▶ Work instruction
If a line in the data below includes the string "dimensions", please return a copy of it.

(Items from a dataset)
########

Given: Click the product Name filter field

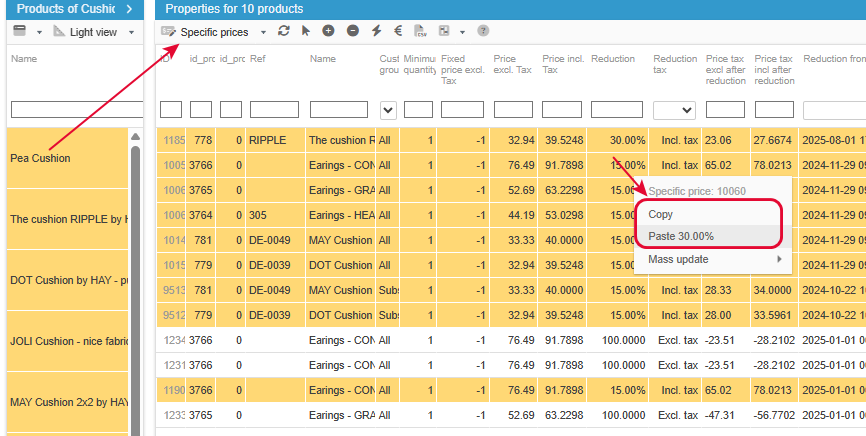Looking at the screenshot, I should pyautogui.click(x=77, y=110).
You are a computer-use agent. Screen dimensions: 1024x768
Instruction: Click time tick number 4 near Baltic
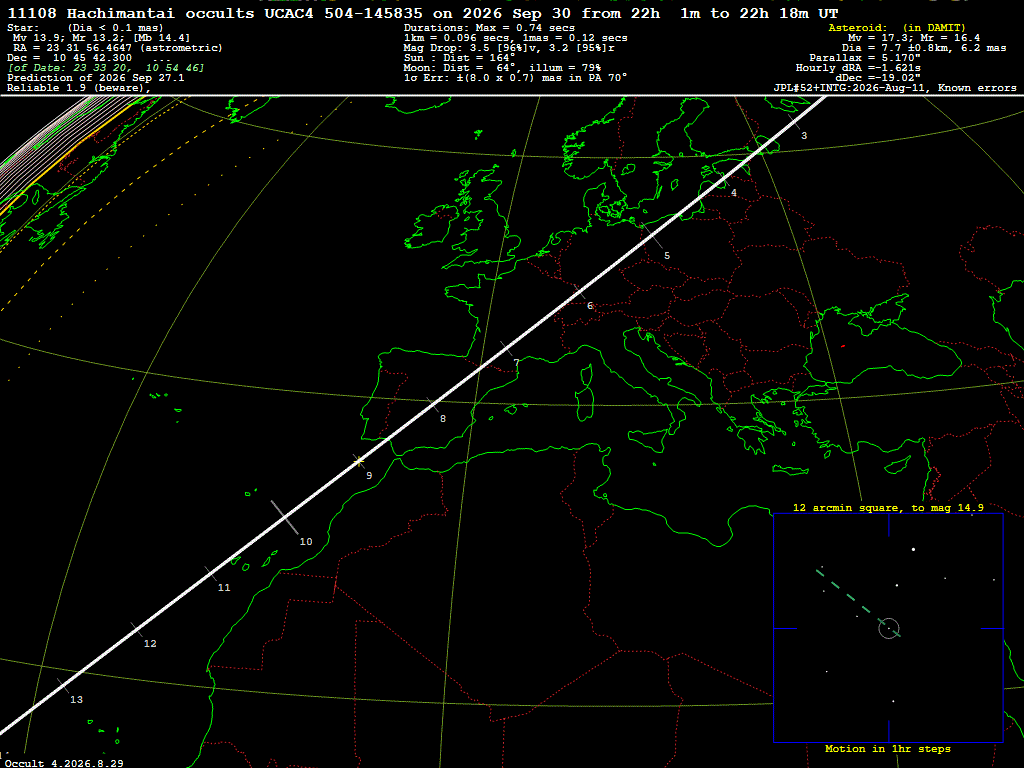click(x=734, y=193)
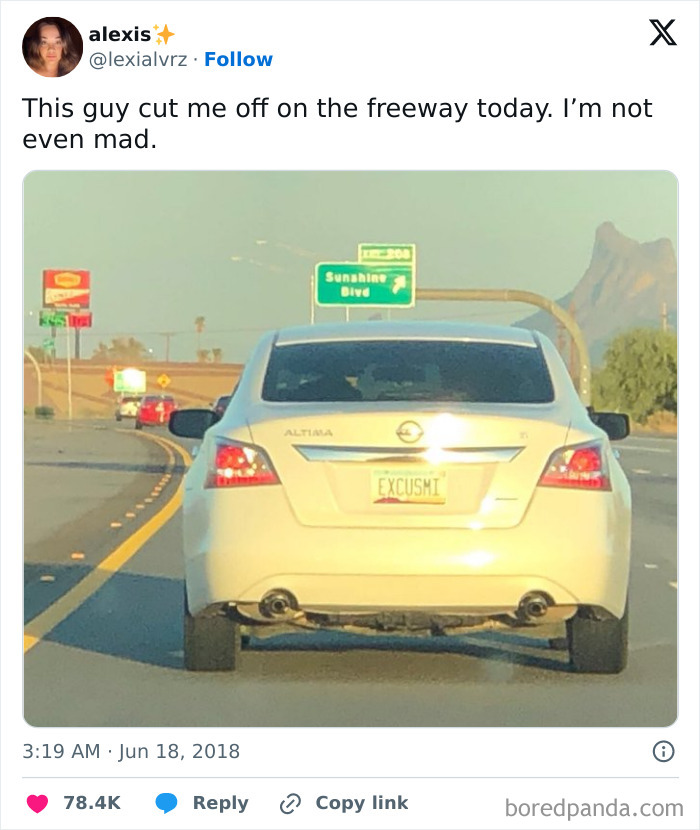Open alexis's profile picture
Viewport: 700px width, 830px height.
pos(52,47)
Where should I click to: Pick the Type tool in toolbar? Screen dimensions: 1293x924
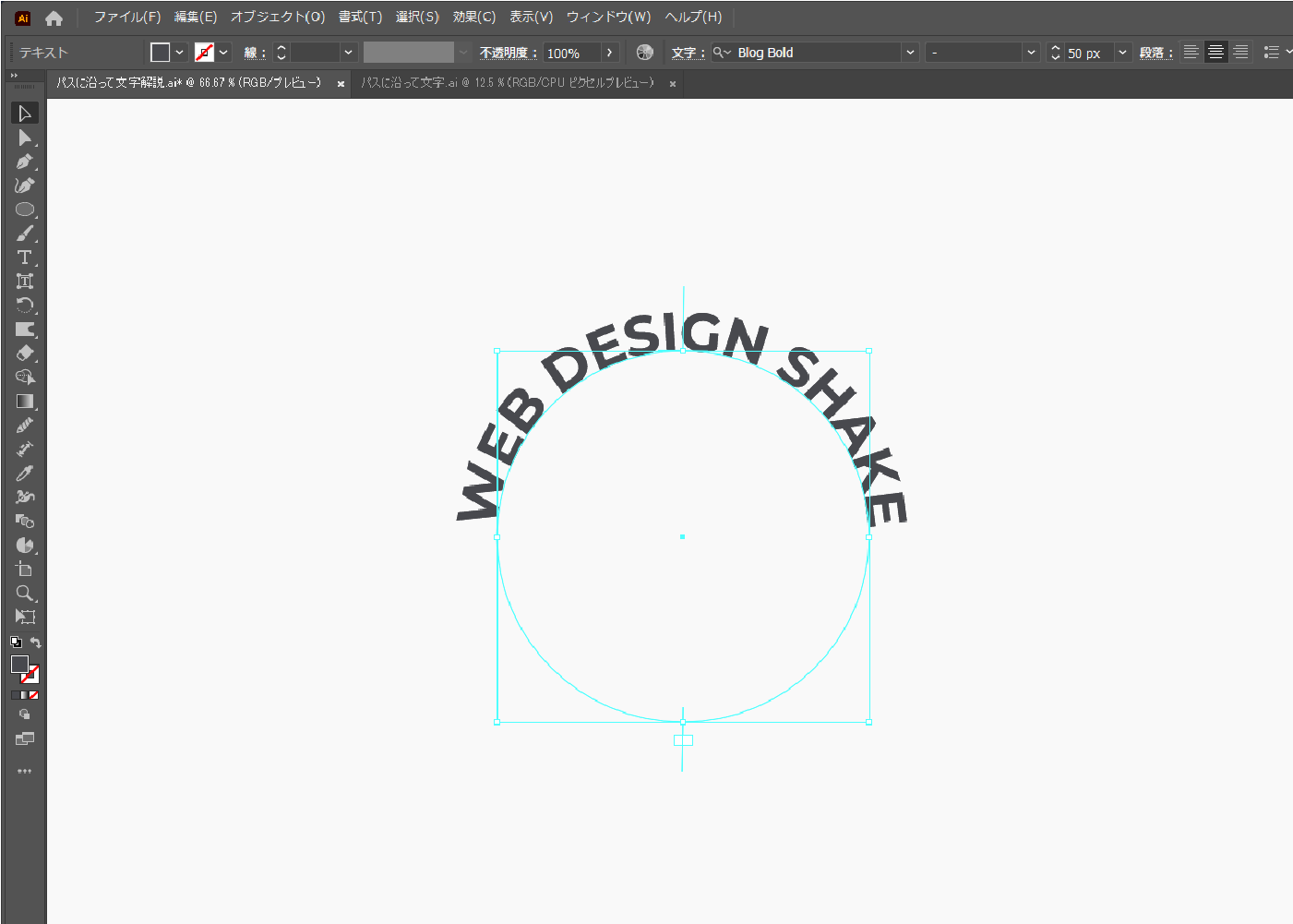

########

▶ Answer to the exercise
You are a computer-use agent. Screen dimensions: 1024x768
Where should I click to: Pick the Type tool in toolbar? Screen dimensions: 1293x924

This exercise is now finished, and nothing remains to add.